Multi-feature Fusion Paragraph Similarity Calculation Related to the First and the Last Paragraph and the First and the Last Sentence

  1. (College of Computer, Beijing University of Technology, Beijing 100124, China)
  • Received:2016-02-17 Online:2016-09-12 Published:2016-09-13

摘要: 首尾段落和首尾语句对语义有着较大的贡献,应该作为判别段落相似度的主要因素。本文将其以恰当权重融入SiteQ算法,提出关联首尾段落和首尾语句的多特征融合段落相似度计算算法Topic-SiteQ。该算法采用多特征融合的算法计算首尾语句的语义相似度,并以一定的权值体现它们对段落相似度的贡献,同时提高首尾段落的评分值,并根据这次评分值进行推荐排序。

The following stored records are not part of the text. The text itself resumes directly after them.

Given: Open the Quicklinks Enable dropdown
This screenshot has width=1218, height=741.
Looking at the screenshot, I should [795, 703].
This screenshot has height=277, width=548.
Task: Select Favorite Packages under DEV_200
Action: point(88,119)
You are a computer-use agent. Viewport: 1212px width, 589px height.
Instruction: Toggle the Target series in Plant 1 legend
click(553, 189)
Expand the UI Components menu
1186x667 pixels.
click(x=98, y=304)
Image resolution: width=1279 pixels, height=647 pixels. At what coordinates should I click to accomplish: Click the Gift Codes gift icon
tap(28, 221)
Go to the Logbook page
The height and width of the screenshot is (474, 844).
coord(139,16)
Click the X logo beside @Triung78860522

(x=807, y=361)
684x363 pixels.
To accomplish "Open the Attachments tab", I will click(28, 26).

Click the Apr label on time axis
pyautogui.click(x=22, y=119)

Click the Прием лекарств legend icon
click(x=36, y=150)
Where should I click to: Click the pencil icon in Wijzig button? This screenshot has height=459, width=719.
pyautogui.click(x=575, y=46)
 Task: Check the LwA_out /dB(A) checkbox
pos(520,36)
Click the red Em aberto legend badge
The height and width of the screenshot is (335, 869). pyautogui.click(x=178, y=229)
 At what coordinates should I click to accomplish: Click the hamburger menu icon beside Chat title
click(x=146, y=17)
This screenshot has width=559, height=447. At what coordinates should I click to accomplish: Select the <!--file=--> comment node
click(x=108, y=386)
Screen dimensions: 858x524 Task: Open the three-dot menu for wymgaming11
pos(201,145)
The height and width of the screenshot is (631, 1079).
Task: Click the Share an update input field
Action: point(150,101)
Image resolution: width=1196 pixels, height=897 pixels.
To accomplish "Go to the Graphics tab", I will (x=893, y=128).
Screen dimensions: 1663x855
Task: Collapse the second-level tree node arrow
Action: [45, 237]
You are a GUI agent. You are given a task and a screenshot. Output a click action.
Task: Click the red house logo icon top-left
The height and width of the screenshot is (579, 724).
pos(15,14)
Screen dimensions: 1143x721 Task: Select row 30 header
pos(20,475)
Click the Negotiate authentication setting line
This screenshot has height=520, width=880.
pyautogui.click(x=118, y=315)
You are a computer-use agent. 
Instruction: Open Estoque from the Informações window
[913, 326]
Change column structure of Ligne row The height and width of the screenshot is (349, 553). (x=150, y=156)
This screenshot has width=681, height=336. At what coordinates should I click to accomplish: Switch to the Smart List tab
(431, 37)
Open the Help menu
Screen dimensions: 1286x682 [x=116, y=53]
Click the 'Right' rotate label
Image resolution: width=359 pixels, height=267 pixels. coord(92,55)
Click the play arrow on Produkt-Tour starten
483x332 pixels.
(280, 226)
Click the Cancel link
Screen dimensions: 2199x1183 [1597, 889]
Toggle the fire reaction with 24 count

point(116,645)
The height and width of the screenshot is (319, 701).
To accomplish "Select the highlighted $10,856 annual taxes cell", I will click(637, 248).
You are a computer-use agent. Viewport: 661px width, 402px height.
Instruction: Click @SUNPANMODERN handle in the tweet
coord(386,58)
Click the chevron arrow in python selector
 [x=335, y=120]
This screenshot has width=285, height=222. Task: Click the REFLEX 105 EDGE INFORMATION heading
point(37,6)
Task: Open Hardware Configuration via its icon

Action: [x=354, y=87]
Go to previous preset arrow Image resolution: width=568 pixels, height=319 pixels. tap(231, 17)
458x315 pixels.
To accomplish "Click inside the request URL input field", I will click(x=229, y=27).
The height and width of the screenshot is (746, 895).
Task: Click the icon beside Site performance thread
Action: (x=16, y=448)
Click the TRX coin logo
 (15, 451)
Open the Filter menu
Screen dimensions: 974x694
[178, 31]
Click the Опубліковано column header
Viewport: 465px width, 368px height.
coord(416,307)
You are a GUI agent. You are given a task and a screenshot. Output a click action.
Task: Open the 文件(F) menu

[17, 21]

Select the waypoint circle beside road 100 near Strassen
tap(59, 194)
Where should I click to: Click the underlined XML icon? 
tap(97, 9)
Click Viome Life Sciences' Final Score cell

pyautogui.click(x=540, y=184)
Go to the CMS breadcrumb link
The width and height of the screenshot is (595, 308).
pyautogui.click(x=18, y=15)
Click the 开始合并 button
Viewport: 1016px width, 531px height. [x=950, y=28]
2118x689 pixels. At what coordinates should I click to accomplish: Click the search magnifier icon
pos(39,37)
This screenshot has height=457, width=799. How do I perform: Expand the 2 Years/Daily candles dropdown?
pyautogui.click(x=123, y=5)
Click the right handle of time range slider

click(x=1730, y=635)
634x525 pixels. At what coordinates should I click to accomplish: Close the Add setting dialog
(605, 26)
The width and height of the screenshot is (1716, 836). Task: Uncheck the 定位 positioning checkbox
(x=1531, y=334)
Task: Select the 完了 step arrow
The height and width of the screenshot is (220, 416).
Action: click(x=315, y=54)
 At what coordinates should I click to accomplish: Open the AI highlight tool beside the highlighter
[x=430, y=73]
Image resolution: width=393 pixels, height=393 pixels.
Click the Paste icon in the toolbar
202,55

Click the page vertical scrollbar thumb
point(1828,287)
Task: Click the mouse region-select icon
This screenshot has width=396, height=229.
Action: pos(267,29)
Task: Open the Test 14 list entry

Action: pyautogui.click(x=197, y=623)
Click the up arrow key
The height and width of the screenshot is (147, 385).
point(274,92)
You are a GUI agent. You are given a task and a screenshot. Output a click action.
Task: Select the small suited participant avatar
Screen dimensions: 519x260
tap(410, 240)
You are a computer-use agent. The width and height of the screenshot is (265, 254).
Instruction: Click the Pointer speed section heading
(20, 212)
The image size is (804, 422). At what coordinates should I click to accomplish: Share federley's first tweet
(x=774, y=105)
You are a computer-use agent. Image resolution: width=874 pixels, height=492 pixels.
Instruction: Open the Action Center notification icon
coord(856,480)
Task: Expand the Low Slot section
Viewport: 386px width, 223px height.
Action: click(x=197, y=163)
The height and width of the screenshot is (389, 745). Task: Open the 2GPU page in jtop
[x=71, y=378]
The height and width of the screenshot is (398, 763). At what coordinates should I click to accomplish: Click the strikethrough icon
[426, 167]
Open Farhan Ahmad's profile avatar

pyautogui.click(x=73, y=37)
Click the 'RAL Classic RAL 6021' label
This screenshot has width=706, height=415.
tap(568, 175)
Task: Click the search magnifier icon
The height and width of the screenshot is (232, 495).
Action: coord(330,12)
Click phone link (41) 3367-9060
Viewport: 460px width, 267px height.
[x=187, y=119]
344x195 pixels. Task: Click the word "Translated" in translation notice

实验表明,采用该算法,相关段落排序的MRR值提高了0.032,F测度值平均提高了1.4%,说明该算法的改进是有效的。

关键词: 自动问答系统, SiteQ算法, 语义相似度, 多特征融合

Abstract: For their greater contribution to the semantics of the paragraph, the first and the last paragraphs and the first and the last sentences of the paragraph should be taken as the main factors in computing the similarity of the paragraphs. By using them in SiteQ with appropriate weight, we propose Topic-SiteQ calculation algorithm. It uses a multi-feature fusion algorithm to compute the semantic similarity of the first and the last sentences that contribute to the paragraph similarity by weight. At the same time, we improve the score of the first and the last paragraphs, recommend and sort the paragraphs by the final score. Experiments show that, with Topic-SiteQ, the MRR value of relevance ranking of paragraph increased about 0.032, and the F-measure increased about 1.4%. The experimental results show that the optimized algorithm is effective.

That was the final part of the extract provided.